Esto, la acción, sí que es lo último que se pierde, no la esperanza. La acción: hacer y no hacer.

Es cierto que fracasé en todo, y fue gracias a eso que apareció algo en lo que es imposible fracasar. Se puede fracasar al querer ir a algún sitio, pero no se puede fracasar al ir, sin más. Si no hay a dónde llegar, ni a dónde no llegar, no hay manera de fracasar, y para esto no necesito esperanza, sólo acción.

No puedo fracasar en ser lo que soy. Esto me trajo de golpe, porque fue de golpe, al estado anterior a la sensación, al estado de juego, en el que tampoco hace falta esperanza, ni existe el fracaso.
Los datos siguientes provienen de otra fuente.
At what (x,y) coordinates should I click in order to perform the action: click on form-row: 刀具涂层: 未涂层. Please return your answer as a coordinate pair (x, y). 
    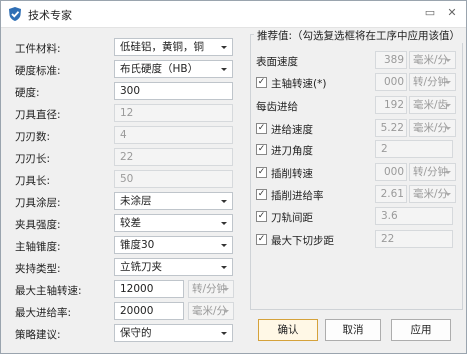
    Looking at the image, I should click on (122, 202).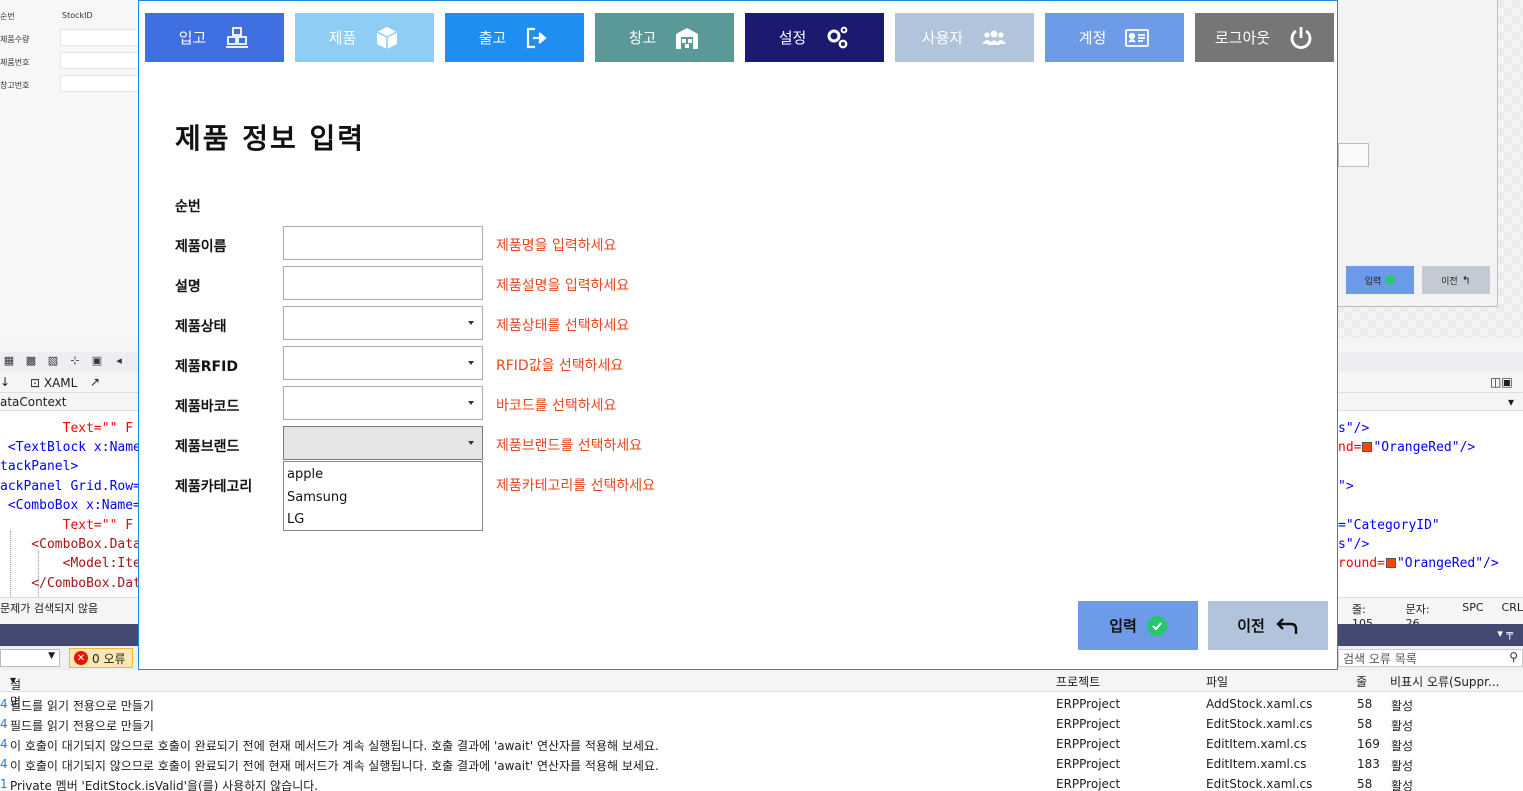 Image resolution: width=1523 pixels, height=791 pixels. What do you see at coordinates (1390, 280) in the screenshot?
I see `check-icon` at bounding box center [1390, 280]. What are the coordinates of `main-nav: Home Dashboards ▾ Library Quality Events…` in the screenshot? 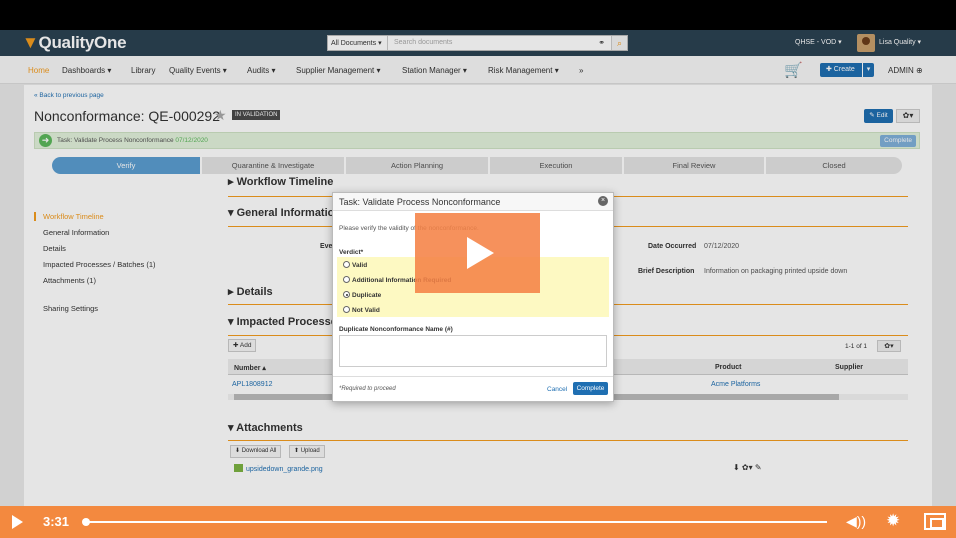 It's located at (478, 70).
La diferencia ahora es que conozco la sensación, conozco el olor del fracaso, lo conozco y lo reconozco, y generalmente este olor aparece cuando aparece la esperanza, que no deja de ser una forma de delegar. Si dejo la esperanza para el final, como última oportunidad, estoy delegando en algo abstracto la posibilidad de que algo ocurra.

Entiendo el mecanismo de esto, ceder a la vida, a Dios, para que interceda.

Sin embargo, yo creo que yo soy todo eso, no tengo que esperar que eso, la vida, Dios, vengan de fuera si les apetece o si les viene bien, es mi acción la que los pone en funcionamiento, la esperanza no me hace falta como recurso.

Todo este proceso laberíntico también me ha dado un nuevo entendimiento sobre la fe que, al contrario de la esperanza, no es una forma de delegar mi responsabilidad. La fe, para mí, es la manera en la que se manifiesta la acción en el mundo, antes de ser puesta en funcionamiento. Es la certeza de que yo soy el mundo, y la vida. Es una fe que es certeza. Así que todo me remite a lo mismo, al juego como la más grande expresión de lo espiritual.

Y como juego, un juego más, es como se ha manifestado el fracaso en mi vida.